Maybe it was the haggis, copious amounts of Scotch whisky, or the absence of underwear, but by the end of the night my husband - and all the other men - were in high spirits.
I have to say, when he donned his business suit Monday morning my husband looked downright ordinary.
Let's face it, men's business attire is dull. For what it's worth, I think kilts would offer men more opportunity for showing they have a sense of fashion - not to mention their legs. And they might be surprised by the reaction they arouse in their women.
DAVE SAYS:
Be careful what you wish for, Kerry.
The last time men's fashion was revolutionized by a movie, every Holiday Inn lounge in America was overrun by guys in polyester leisure suits pretending to be John Travolta in ``Saturday Night Fever.''
It's been nearly 20 years and we still haven't stamped that one out. Every now and again you see some weiner in a pair of flammable pants, too tight across the butt and too flared at the ankles, accented by gold chain dangling in chest hairs exposed by a shirt unbuttoned to the navel.
Are you sure you want to run the same risk with men in kilts?
You ought to pay heed to a little piece of verse by Bobbie Burns, the Scottish poet you were celebrating the night Steve made his debut in a kilt.
Burns wrote:
``Oh wad some power the giftie gee us
To see oursels as other see us!
Which, roughly translated, means: Men have no ability to understand just how stupid they are capable of looking.
I'm sure Steve looked great in a kilt. Heck, I'm one-fourth Scottish - clan Gordon, to be exact - and wouldn't mind trying one on myself, given the right circumstances. But trust me, Kerry, you really don't want this to be the next fashion trend to sweep America.

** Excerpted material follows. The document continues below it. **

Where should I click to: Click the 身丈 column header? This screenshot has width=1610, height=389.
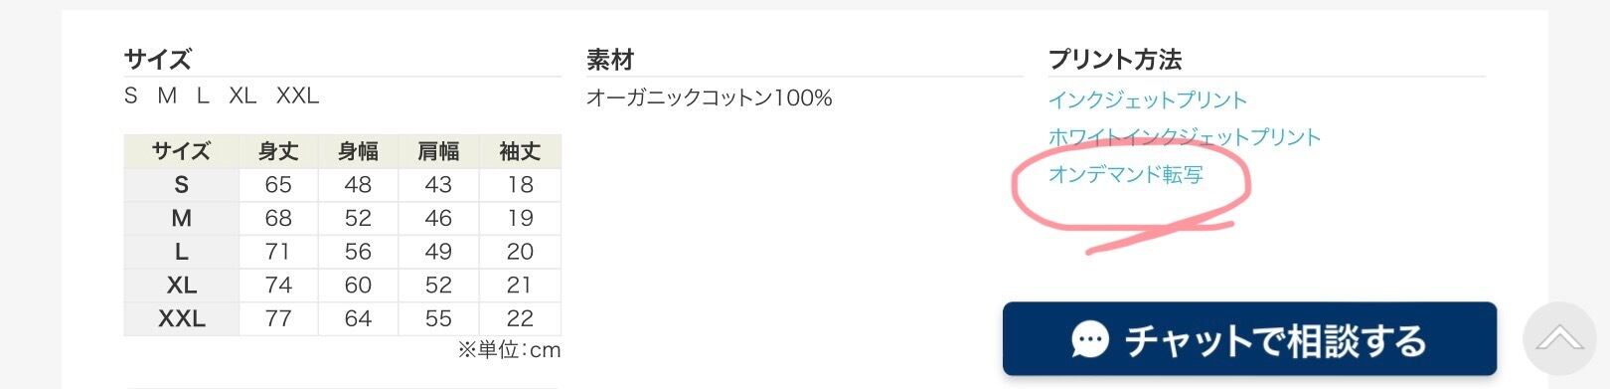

It would start out OK, with men who can afford to do so taking the time and spending the money to wear a kilt and all its accoutrements correctly, at the proper time and in the proper place.
Then the WalMart factor would kick in: Cheap copies would be made available to a lot of dim-bulbs who think all they need to do is slip into a Scottish skirt and gorgeous women will be running hands up and down their tartaned thighs, just like in the movie.
Next thing you know, the camera panning the crowd at a Mets game will lock onto the horrifying spectacle of a bunch of guys from the Bronx wearing kilts with ball caps, tube socks and Budweiser tank-tops.
If you think I'm exaggerating, just remember all those guys who started wearing weathered fedoras when the Indiana Jones movies were popular. They thought they'd look bold, mysterious, adventuresome. Most of them looked more Delaware Dweeb than Indiana Jones.
You really don't want me, our editor and the guys back in sports flitting around the office in kilts. Trust me, it would destroy any breathless memory you hold of Liam Neeson's knees.